PROVIDED PASSAGE:

Tax Lien Truths

By Mark Czelusta

Teller County Treasurer & Public Trustee

Stunning natural scenery.  Quintessential mountain towns overflowing with personality.  A popular state park.  A national monument.  Limitless outdoor activities.  Vegas-style gaming.  Safety and security.  Genuine and genuinely happy locals who take care of each other.  Close proximity to noteworthy metropolitan areas.  What is there not to love about our home in Teller County?!

Fact is that we are the envy of Colorado.  We know that more and more people want a piece of Teller County.  All we have to do is watch the local real estate market to see how highly esteemed we are.

The rest of the story is that some people will do whatever it takes to get a piece of Teller County…for themselves or for resale…even if it means taking advantage of folks in a tough spot.  I respond to 1 to 5 Colorado Open Records Act (CORA) requests a week.  Nearly all of them ask for the same information:  they want a list of properties with existing tax liens on them.

Some shady actors use this information to pressure owners into selling their property for pennies on the dollar with a promise to get good folks out from under their tax liens.  Often presenting themselves as “Real Estate (or Credit) Specialists,” these people are aggressive.  They are usually from out of state.  They stretch the truth.  They paint a dire picture of your situation.  They will push you to make a quick decision and a quick sale.  I personally believe that such actors are demonstrating predatory behavior and do not have your best interests in mind.

We are recovering from 2020.  I know many of us are still struggling with concerns, financial and otherwise, that are very real and beyond simply, “legitimate.”  As a result, some of us could not make our tax payments and now we have tax liens on our homes and land.  It’s scary.  I wish I could simply announce a “Tax Lien Holiday,” but we also know that such an action would be illegal and detrimental to our communities.  The Treasurer’s Annual Tax Lien Sale is outlined in Colorado Statutes.  Our taxes fund critical services that are important to all of us.

But this doesn’t mean that you cannot be “eyes wide open” about the situation.  While having a tax lien on your property is very serious and something not to be overlooked, the predicament is usually not as dire as many might think, and rarely does it require that you make a quick, high-pressure decision.  So, what can you do, if you find yourself with a tax lien on your property, and are contacted by these “Real Estate Specialists” who want you to sell them your property?  Here are a few suggestions:

  1. Call or visit my office.  Ask for me personally.  We cannot stop these folks from contacting you, but we can give you the “full and complete story” about your situation.  We will be upfront, transparent, non-judgmental, and low-pressure.  We will tell you how much time you have.  We can tell you the interest and penalties that are accruing.  While we will not give you legal advice, or make these problems “go away,” we can outline real options.
  2. Check for credentials and references.  If the person identifies themselves as a “professional” in the real estate industry, insist that they show you their license, their license number, and their list of references.  Then look them up by searching on-line under “National Association of Realtors Background Check.”  The Association offers several options.  If that person refuses to show you their license, or has no references, or has compliance problems in their background, end the conversation immediately.
  3. If you want to sell, consider a traditional sale through a reputable real estate agent/broker.  You might realize that, even after all the fees and processes involved, you can wrap this up quickly and make a few more dollars than what these “quick sale” people are offering.

EXERCISES:
1. From the tax lien column above, reproduce word for word the part beginning at the words "2. Check for" and ending after the words "the conversation immediately.".
2. Answer these from the tax lien column above:
(a) How many Colorado Open Records Act requests does the treasurer say he responds to each week?
(b) Where are the people presenting themselves as "Real Estate (or Credit) Specialists" usually from?
(c) What should readers search for online to look up a person's credentials?

SOURCE EXCERPT:
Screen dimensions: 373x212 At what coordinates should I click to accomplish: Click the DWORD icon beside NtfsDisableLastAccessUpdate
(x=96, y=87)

RESULTS OF THE TASKS:
1.
2. Check for credentials and references.  If the person identifies themselves as a “professional” in the real estate industry, insist that they show you their license, their license number, and their list of references.  Then look them up by searching on-line under “National Association of Realtors Background Check.”  The Association offers several options.  If that person refuses to show you their license, or has no references, or has compliance problems in their background, end the conversation immediately.

2.
(a) 1 to 5 a week.
(b) Out of state.
(c) "National Association of Realtors Background Check."